Tras los devastadores terremotos de magnitud 7,2 y 7,5 que sacudieron La Guaira y Caracas, la Comisión Presidencial para la Habitabilidad de Infraestructuras y Viviendas, en conjunto con el Colegio de Ingenieros de Venezuela, ha logrado inspeccionar casi seis mil viviendas en los siete estados más afectados.
Durante una rueda de prensa, Francisco Garcés, presidente de la comisión y recién nombrado ministro de Transporte, explicó que este despliegue inicial consiste en una evaluación rápida de las estructuras para determinar su habitabilidad y conocer el estado real de la infraestructura regional.
De acuerdo con los primeros reportes de Garcés, el 70 % de las edificaciones evaluadas se consideran habitables, mientras que el 30 % restante se encuentra bajo «uso restringido», lo que significa que presentan algún nivel de riesgo para la vida o requieren de una inspección técnica mucho más exhaustiva.
Discrepancia en las cifras y apoyo internacional
A pesar de los avances en el terreno, las estimaciones sobre la magnitud de la destrucción material aún varían notablemente según la fuente. Mientras que el presidente de la Asamblea Nacional, Jorge Rodríguez, mantiene una cifra oficial de 856 edificios afectados y 190 colapsados, la NASA, basándose en el análisis de imágenes satelitales, proyecta que los sismos podrían haber dañado o destruido cerca de 58.870 edificaciones en toda la región.
Más allá de los números, la crisis humanitaria se refleja en las 17.854 personas que perdieron sus hogares y que actualmente se resguardan en 82 campamentos temporales habilitados para la emergencia. Para hacer frente a esta situación, el gobierno venezolano cuenta con el respaldo de brigadas internacionales.
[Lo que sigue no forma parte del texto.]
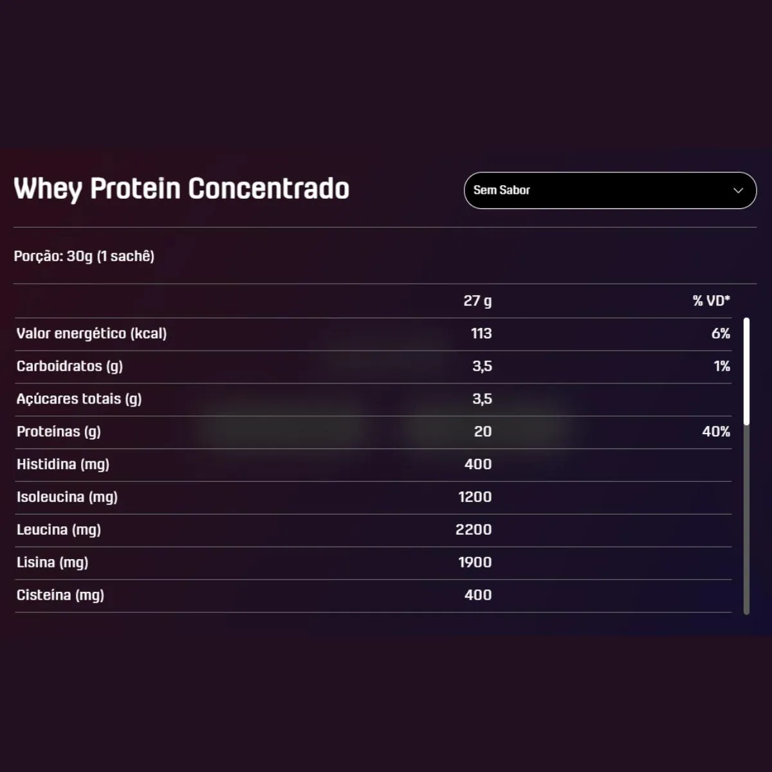Select the Cisteína (mg) row
Screen dimensions: 772x772
[x=373, y=596]
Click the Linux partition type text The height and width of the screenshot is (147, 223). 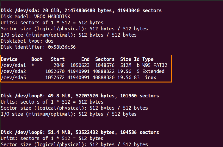(x=149, y=77)
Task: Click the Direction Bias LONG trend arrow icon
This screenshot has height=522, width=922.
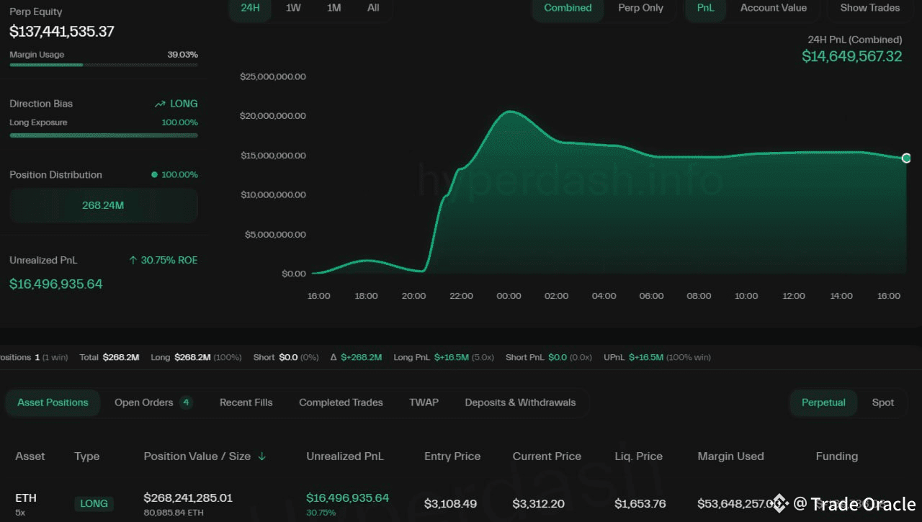Action: pyautogui.click(x=160, y=104)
Garcés destacó la colaboración activa de equipos provenientes de las Naciones Unidas, así como de voluntarios y especialistas enviados por los gobiernos de México, Israel, Chile, España y Portugal, quienes realizan las inspecciones de manera conjunta con los técnicos locales.
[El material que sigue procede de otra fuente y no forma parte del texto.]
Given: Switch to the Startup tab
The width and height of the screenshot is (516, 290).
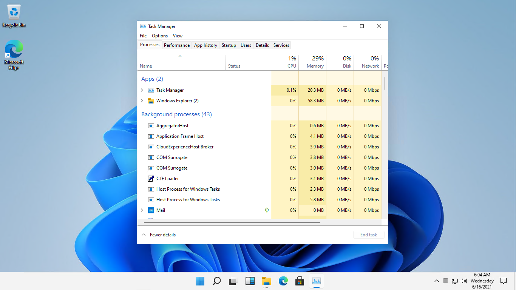Looking at the screenshot, I should point(229,45).
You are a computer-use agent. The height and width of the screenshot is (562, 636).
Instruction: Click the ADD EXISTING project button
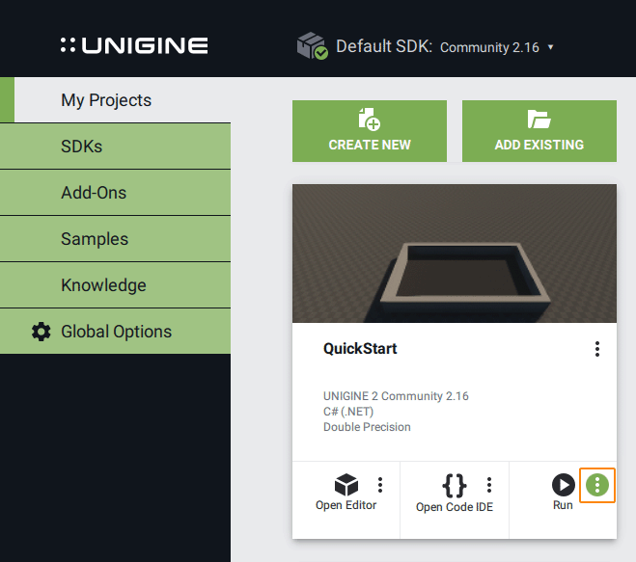point(539,131)
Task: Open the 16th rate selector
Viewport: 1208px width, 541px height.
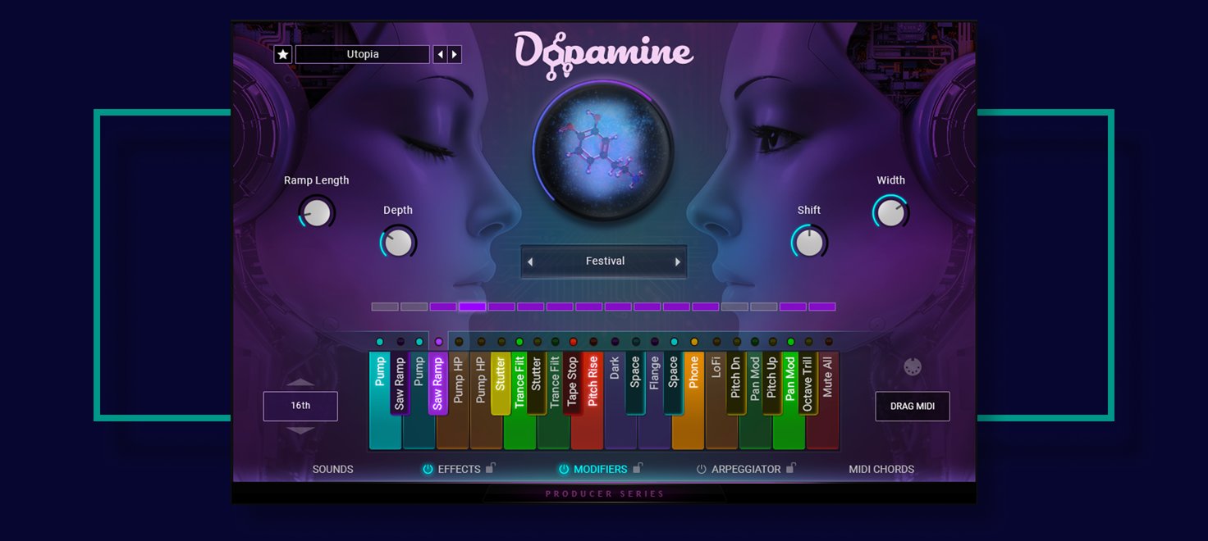Action: coord(300,405)

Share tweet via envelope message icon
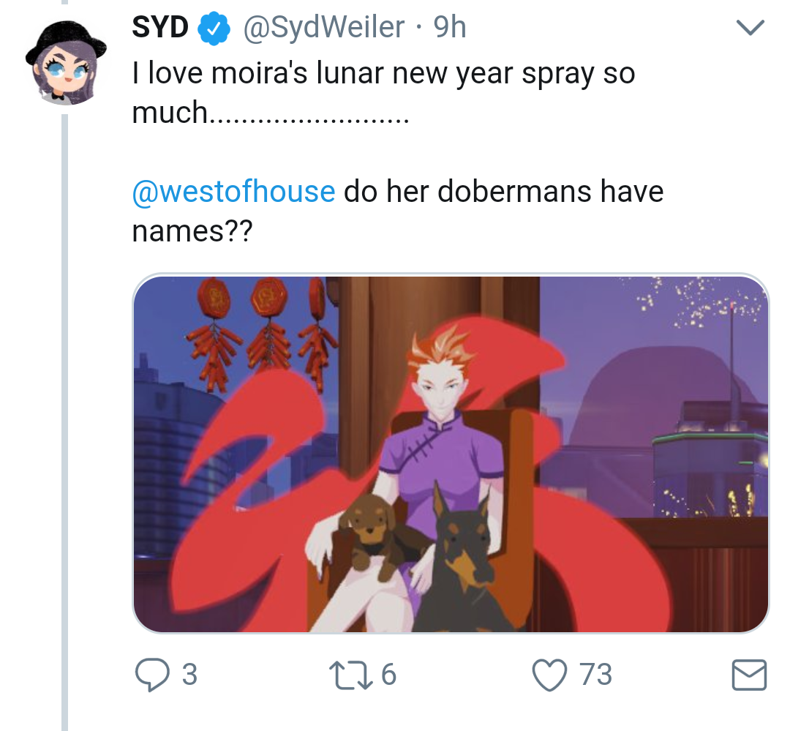click(x=749, y=675)
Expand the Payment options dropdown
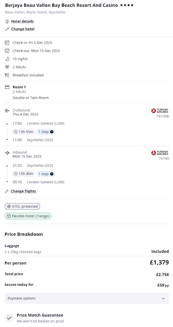This screenshot has width=173, height=327. point(87,298)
Rol del voluntariado y la reconstrucción de la rutina
La movilización nacional también ha sido clave en la respuesta ante el desastre. Tras la convocatoria lanzada la semana pasada por el Colegio de Ingenieros a profesionales y estudiantes de ingeniería y arquitectura, la respuesta ciudadana fue inmediata.
Por su parte, el ingeniero Carlos González informó que, en tan solo tres días, se lograron certificar 1.538 voluntarios, divididos en 90 brigadas operativas con la capacidad de realizar hasta cinco inspecciones diarias por equipo.
Mientras el voluntariado técnico avanza calle por calle, el drama humano continúa en las zonas más golpeadas, donde varias familias persisten en la dolorosa búsqueda de sus seres queridos entre las morgues y los escombros de los edificios colapsados.
Al mismo tiempo, miles de damnificados intentan subsistir durmiendo en carpas en plena vía pública o esperando una reubicación en los refugios.